- [Requirement] Copy precisely the first line of the material below and every later line, stopping with the line that contains "You are a computer-use agent. The height".
== Provided material ==
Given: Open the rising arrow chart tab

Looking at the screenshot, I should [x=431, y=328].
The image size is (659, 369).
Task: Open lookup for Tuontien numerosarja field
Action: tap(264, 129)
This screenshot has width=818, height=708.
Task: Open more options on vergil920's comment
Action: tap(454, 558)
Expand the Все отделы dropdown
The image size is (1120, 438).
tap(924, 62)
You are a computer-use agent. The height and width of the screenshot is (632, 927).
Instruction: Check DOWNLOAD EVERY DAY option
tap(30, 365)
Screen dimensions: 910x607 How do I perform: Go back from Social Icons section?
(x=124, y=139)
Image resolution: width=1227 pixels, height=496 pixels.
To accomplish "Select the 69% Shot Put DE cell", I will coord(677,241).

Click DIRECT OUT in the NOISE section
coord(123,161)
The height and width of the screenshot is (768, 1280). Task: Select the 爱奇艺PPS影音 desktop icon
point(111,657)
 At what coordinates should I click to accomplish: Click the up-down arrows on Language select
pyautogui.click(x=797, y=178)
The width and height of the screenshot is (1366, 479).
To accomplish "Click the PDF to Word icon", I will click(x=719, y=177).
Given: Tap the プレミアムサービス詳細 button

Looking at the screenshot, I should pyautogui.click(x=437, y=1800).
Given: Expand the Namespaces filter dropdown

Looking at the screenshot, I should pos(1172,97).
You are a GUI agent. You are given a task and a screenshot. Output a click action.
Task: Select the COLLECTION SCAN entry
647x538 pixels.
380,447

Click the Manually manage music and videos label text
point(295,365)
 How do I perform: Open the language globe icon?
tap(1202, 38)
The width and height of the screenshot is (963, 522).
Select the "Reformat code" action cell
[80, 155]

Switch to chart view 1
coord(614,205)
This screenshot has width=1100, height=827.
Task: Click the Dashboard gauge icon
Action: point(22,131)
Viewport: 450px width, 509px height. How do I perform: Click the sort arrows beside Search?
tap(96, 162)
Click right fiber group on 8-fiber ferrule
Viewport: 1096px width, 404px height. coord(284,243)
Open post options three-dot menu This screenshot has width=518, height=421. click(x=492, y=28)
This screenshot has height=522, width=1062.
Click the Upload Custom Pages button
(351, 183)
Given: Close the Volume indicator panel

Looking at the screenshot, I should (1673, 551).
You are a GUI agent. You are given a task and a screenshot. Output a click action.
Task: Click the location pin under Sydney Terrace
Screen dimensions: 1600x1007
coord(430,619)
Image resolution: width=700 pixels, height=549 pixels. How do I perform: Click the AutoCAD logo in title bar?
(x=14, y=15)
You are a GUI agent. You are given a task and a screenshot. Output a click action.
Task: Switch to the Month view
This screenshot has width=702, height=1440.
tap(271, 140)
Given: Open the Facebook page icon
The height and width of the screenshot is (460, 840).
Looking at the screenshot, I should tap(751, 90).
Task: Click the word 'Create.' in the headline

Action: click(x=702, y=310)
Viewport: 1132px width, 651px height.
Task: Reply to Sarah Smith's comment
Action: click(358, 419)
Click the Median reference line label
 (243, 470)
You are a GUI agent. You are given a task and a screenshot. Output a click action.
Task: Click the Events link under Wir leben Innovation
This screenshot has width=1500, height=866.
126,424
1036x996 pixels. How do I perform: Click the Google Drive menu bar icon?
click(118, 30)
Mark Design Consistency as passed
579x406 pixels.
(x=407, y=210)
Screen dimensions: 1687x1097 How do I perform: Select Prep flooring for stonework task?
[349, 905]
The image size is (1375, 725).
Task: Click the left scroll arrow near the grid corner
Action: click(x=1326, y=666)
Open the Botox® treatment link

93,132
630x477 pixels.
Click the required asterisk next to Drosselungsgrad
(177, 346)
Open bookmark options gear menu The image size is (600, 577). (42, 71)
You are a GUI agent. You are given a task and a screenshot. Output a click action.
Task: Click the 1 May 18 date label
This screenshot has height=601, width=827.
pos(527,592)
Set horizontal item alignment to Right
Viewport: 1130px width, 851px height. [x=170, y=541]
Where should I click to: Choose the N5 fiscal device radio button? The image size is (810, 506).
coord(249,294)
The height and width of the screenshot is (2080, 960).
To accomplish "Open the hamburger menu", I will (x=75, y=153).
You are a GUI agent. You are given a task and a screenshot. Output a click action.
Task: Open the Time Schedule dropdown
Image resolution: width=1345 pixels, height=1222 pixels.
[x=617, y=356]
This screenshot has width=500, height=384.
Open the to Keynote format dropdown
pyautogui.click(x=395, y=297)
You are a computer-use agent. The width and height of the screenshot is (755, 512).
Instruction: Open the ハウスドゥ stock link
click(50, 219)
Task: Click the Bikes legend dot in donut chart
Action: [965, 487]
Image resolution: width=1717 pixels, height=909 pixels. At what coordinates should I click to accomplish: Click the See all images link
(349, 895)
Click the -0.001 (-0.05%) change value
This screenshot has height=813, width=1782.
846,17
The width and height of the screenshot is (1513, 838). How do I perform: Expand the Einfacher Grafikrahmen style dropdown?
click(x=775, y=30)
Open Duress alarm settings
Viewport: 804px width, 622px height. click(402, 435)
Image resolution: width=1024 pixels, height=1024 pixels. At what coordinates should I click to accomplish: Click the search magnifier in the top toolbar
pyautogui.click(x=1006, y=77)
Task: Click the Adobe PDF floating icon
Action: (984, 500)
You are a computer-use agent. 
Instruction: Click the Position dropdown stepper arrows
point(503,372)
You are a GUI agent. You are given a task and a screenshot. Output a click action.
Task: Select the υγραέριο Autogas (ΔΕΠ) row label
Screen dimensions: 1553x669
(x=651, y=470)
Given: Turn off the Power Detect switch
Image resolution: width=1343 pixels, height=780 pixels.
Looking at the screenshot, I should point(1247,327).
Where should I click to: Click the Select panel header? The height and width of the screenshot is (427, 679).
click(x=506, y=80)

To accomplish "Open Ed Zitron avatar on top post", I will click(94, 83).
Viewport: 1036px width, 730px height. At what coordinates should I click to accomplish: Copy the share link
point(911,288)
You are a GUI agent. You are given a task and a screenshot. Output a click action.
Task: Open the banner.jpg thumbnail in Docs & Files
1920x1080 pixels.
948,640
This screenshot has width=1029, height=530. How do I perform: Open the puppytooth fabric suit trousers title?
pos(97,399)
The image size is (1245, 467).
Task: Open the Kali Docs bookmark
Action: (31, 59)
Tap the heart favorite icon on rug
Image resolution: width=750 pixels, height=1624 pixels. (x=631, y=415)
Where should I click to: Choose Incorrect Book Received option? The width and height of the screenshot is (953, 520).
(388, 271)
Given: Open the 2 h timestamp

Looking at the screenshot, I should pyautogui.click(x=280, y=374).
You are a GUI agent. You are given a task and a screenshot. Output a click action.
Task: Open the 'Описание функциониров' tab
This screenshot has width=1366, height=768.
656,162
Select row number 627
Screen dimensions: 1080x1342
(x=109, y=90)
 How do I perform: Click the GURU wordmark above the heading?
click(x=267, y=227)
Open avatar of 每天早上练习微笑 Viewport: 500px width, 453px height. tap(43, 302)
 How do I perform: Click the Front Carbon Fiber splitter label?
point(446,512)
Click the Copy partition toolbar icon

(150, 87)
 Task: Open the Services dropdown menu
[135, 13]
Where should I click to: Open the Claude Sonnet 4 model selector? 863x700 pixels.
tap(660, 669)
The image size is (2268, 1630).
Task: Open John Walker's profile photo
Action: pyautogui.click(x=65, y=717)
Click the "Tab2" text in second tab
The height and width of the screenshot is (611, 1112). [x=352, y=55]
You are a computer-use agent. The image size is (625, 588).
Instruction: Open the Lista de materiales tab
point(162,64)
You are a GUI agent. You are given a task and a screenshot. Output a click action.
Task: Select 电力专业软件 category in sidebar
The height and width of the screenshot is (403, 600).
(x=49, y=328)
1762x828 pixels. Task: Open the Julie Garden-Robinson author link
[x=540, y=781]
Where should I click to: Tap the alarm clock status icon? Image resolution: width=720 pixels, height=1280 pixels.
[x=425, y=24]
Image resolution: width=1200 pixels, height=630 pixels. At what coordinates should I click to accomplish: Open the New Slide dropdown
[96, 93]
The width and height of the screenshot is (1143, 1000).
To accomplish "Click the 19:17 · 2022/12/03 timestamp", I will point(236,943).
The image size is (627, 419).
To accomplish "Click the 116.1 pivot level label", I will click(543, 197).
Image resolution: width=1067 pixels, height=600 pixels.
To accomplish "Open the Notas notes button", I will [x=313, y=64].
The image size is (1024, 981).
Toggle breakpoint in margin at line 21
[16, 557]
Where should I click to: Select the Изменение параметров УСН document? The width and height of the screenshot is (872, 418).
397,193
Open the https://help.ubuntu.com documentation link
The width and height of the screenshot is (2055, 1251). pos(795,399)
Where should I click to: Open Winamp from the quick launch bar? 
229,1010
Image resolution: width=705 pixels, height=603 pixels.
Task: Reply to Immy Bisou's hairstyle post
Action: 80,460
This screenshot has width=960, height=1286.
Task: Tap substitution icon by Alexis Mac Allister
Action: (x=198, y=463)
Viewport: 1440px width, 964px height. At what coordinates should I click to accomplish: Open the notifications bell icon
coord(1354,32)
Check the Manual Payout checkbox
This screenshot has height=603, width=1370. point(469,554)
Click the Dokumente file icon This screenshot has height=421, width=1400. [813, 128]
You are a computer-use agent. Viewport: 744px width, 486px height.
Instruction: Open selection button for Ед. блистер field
===
- [Expected answer]
Given: Open the rising arrow chart tab

Looking at the screenshot, I should [x=431, y=328].
The image size is (659, 369).
Task: Open lookup for Tuontien numerosarja field
Action: tap(264, 129)
This screenshot has width=818, height=708.
Task: Open more options on vergil920's comment
Action: tap(454, 558)
Expand the Все отделы dropdown
The image size is (1120, 438).
tap(924, 62)
You are a computer-use agent. The height and width of the screenshot is (632, 927).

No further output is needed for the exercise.